## Problem requirements
Please repeat, from the entries that follow, the lines from the one containing "Безпека (1000, 1130)" through the one containing "Free Resources (25, 85)" exactly, adding nothing.

## Records provided
((
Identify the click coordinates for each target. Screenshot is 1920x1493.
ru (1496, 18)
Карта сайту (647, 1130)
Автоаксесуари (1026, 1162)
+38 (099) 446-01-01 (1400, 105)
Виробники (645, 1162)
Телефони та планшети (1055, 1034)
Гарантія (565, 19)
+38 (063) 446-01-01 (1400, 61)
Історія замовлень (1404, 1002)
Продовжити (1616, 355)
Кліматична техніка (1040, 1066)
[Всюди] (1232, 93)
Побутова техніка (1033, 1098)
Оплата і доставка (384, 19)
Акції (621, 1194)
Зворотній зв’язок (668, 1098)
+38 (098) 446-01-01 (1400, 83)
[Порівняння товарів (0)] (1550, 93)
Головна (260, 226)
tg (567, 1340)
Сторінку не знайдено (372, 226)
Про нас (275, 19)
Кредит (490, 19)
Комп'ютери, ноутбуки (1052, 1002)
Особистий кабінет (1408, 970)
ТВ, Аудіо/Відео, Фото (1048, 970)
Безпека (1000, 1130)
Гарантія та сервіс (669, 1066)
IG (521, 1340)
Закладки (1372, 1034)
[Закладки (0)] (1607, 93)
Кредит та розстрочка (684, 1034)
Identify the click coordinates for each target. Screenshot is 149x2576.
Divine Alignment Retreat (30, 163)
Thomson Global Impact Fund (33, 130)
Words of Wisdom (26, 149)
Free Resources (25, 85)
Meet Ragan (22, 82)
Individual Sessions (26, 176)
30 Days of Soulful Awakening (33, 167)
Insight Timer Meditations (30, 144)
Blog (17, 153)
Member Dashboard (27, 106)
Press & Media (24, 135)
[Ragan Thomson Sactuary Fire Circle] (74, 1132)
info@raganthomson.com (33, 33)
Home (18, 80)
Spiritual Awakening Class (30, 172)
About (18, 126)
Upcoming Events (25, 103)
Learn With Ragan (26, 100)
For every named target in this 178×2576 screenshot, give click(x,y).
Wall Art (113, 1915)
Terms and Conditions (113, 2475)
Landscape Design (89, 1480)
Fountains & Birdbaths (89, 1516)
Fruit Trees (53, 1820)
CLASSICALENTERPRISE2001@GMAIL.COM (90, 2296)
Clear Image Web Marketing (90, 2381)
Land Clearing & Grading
))
## Output of the exercise
Безпека (1000, 1130)
Гарантія та сервіс (669, 1066)
IG (521, 1340)
Закладки (1372, 1034)
[Закладки (0)] (1607, 93)
Кредит та розстрочка (684, 1034)
Identify the click coordinates for each target. Screenshot is 149x2576.
Divine Alignment Retreat (30, 163)
Thomson Global Impact Fund (33, 130)
Words of Wisdom (26, 149)
Free Resources (25, 85)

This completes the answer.